> [What the task asks]: Please take the records that follow and repeat exactly the lines starting with the line with "Image resolution: width=800" and going on through the line with "Given: Open Sort by: Most downloads dropdown".
----- Records for processing -----
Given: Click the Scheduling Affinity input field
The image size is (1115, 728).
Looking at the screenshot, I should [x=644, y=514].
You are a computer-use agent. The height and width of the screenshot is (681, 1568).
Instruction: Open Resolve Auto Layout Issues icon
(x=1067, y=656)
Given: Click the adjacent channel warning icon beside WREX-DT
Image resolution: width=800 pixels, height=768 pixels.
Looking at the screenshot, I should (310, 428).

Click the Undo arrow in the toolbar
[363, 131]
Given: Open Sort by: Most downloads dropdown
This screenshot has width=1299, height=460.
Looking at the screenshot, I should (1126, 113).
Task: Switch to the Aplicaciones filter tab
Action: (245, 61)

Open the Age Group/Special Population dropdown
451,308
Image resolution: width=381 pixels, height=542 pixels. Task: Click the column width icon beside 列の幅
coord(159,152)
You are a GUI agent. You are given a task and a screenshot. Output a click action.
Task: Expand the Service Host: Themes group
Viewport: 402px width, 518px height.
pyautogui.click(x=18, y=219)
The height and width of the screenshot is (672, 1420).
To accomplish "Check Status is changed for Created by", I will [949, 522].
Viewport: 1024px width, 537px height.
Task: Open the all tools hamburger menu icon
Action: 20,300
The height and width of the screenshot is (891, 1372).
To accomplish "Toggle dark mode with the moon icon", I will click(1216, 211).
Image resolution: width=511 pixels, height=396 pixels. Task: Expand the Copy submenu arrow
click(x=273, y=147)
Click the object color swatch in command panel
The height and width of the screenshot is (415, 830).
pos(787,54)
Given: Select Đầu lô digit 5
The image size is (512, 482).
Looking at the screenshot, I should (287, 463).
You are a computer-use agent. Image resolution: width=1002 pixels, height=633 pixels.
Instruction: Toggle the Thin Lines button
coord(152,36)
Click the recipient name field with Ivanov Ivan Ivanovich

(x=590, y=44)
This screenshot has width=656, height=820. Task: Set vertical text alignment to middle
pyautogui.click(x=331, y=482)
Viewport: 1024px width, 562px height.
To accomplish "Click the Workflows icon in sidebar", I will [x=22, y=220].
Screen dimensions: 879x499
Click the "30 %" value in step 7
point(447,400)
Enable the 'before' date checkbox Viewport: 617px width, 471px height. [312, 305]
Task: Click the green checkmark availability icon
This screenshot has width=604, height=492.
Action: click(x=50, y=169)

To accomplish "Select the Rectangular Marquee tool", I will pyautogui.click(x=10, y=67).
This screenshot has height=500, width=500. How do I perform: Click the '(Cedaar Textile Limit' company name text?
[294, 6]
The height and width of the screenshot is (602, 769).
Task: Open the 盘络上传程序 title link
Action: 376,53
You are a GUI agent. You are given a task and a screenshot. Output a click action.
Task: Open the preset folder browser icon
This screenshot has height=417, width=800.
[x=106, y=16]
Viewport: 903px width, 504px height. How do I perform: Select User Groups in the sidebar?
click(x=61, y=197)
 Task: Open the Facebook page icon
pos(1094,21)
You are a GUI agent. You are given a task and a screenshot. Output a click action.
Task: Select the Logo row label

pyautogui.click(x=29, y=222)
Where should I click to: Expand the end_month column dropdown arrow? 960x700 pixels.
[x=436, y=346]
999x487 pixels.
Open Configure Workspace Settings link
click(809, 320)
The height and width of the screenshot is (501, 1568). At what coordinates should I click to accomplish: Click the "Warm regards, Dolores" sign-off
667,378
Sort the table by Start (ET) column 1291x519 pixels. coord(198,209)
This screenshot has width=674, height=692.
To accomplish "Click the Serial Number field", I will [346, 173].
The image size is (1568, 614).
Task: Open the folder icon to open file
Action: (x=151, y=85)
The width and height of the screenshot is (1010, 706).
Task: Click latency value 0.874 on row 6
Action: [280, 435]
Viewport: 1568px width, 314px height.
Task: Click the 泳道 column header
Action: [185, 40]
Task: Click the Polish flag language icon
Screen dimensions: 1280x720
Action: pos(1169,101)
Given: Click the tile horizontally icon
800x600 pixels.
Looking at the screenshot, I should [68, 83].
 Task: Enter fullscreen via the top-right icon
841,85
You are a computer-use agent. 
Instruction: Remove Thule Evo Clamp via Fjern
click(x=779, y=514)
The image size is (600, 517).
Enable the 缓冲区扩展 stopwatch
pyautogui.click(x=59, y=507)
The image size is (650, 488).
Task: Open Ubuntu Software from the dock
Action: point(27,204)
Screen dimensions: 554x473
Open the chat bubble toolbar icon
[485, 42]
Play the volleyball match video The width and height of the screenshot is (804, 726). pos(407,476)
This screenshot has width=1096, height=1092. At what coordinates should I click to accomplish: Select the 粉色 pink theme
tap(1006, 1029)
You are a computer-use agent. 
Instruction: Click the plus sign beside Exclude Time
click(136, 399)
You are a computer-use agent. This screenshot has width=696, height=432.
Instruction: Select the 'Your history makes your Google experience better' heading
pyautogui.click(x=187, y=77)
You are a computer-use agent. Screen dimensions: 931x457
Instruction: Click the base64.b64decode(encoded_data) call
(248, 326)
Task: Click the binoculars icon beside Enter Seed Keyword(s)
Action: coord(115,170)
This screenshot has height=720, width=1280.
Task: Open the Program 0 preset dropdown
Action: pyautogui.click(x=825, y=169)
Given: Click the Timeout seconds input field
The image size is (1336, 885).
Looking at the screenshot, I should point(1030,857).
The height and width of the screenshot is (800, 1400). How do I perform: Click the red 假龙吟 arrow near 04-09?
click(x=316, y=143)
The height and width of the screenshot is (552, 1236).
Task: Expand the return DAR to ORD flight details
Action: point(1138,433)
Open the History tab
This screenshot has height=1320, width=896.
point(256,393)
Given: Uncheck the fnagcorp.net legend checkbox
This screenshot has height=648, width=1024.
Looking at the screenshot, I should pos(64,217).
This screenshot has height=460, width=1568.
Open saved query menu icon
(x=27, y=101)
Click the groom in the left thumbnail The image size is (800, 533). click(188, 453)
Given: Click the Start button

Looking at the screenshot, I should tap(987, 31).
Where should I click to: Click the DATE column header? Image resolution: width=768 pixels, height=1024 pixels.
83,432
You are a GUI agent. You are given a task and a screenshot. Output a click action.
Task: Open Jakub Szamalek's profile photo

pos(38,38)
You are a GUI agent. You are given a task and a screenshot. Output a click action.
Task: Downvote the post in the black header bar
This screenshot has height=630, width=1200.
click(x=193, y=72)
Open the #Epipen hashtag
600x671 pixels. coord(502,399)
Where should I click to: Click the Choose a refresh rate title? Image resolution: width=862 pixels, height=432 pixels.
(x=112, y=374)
-----
> [Output below]:
Image resolution: width=800 pixels, height=768 pixels.
Looking at the screenshot, I should (310, 428).

Click the Undo arrow in the toolbar
[363, 131]
Given: Open Sort by: Most downloads dropdown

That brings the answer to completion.